RECORDED DATA:
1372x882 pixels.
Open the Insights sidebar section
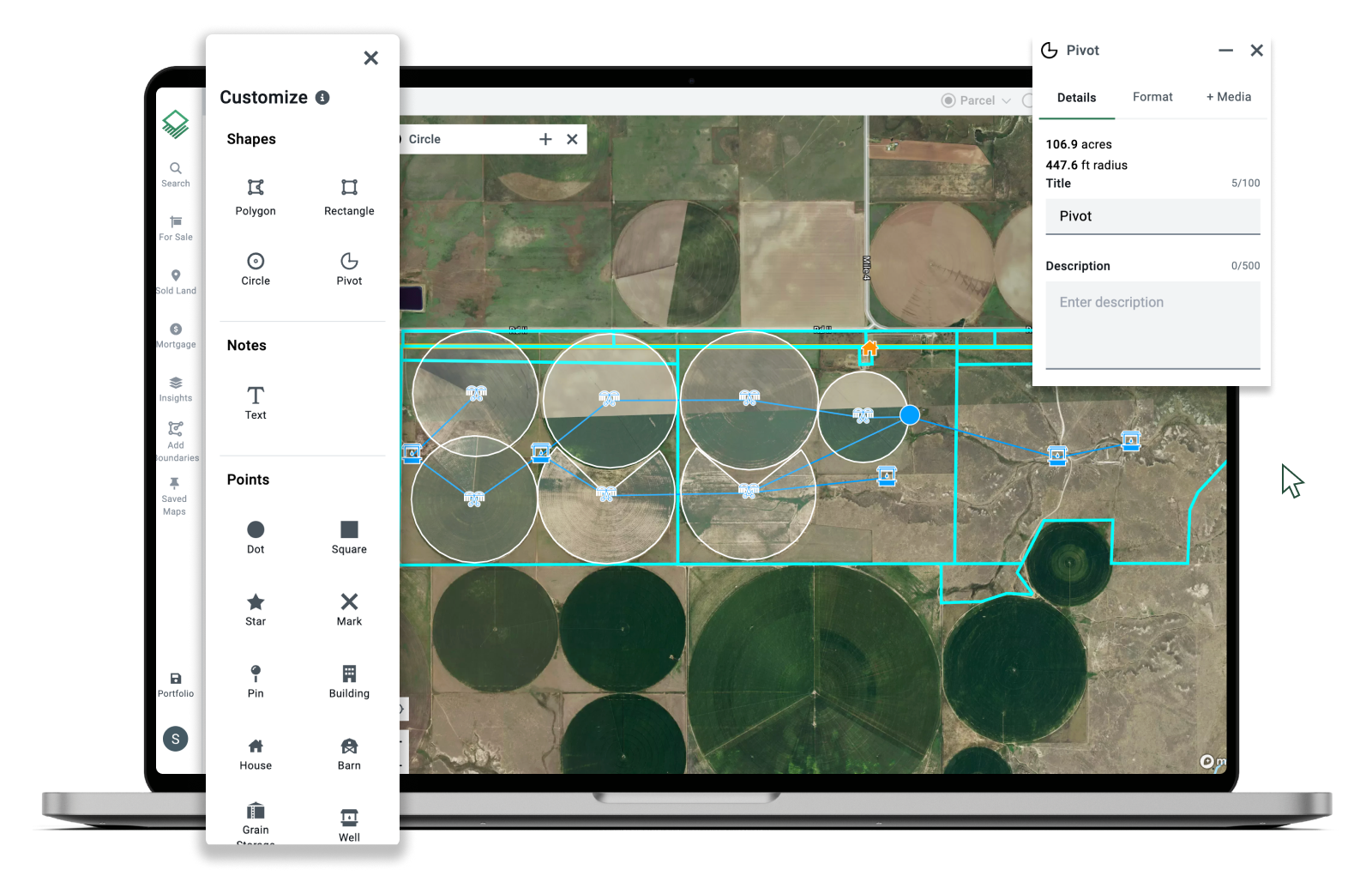(175, 388)
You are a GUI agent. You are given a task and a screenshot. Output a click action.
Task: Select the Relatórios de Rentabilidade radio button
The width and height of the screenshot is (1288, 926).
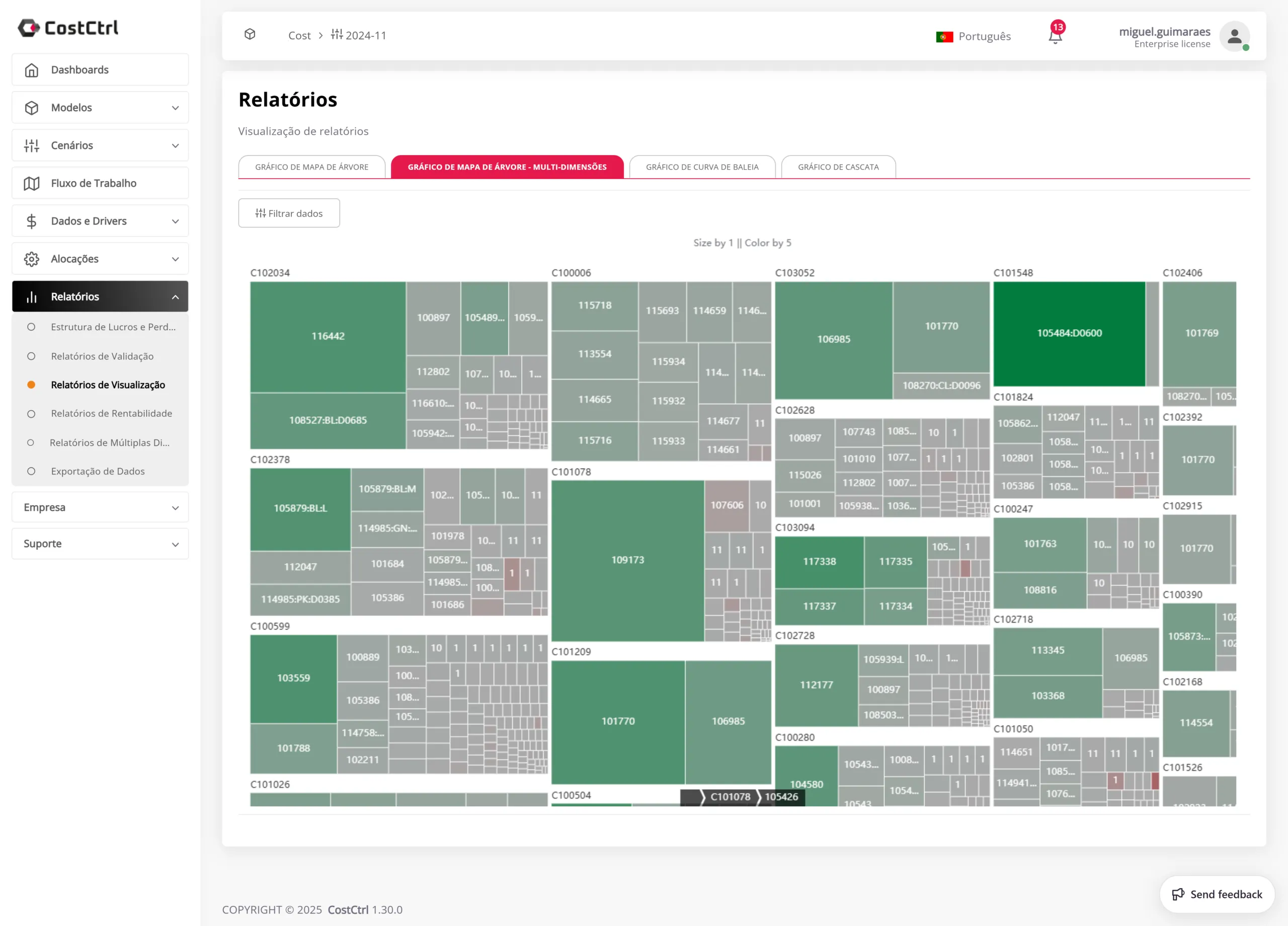32,413
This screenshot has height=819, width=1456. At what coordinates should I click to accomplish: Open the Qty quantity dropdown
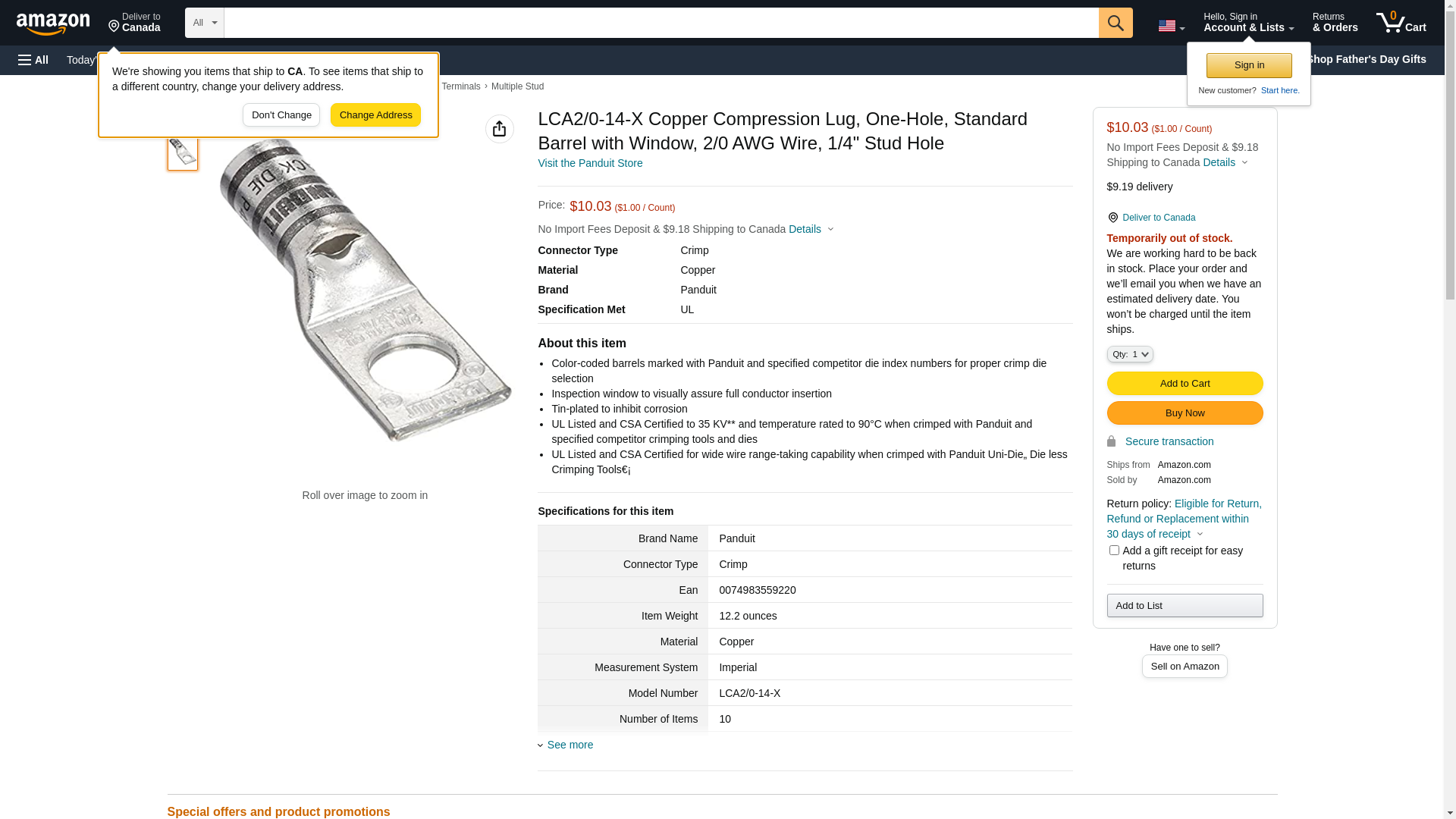coord(1129,354)
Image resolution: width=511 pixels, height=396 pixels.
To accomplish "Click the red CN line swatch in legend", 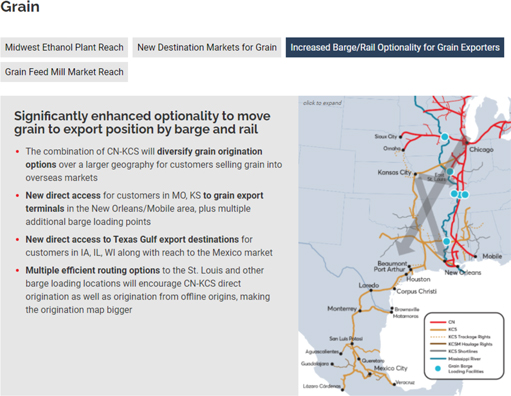I will coord(438,322).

WHAT TO PRODUCE:
Put every line from the start of the records through the line containing "coord(1129,354)" into a numbered list, skipping any blank lines. Leave the pictures out.

EXERCISE SOLUTION:
1. 1372x882 pixels.
2. Open the Insights sidebar section
3. (175, 388)
4. You are a GUI agent. You are given a task and a screenshot. Output a click action.
5. Task: Select the Relatórios de Rentabilidade radio button
6. The width and height of the screenshot is (1288, 926).
7. 32,413
8. This screenshot has height=819, width=1456. At what coordinates should I click to accomplish: Open the Qty quantity dropdown
9. coord(1129,354)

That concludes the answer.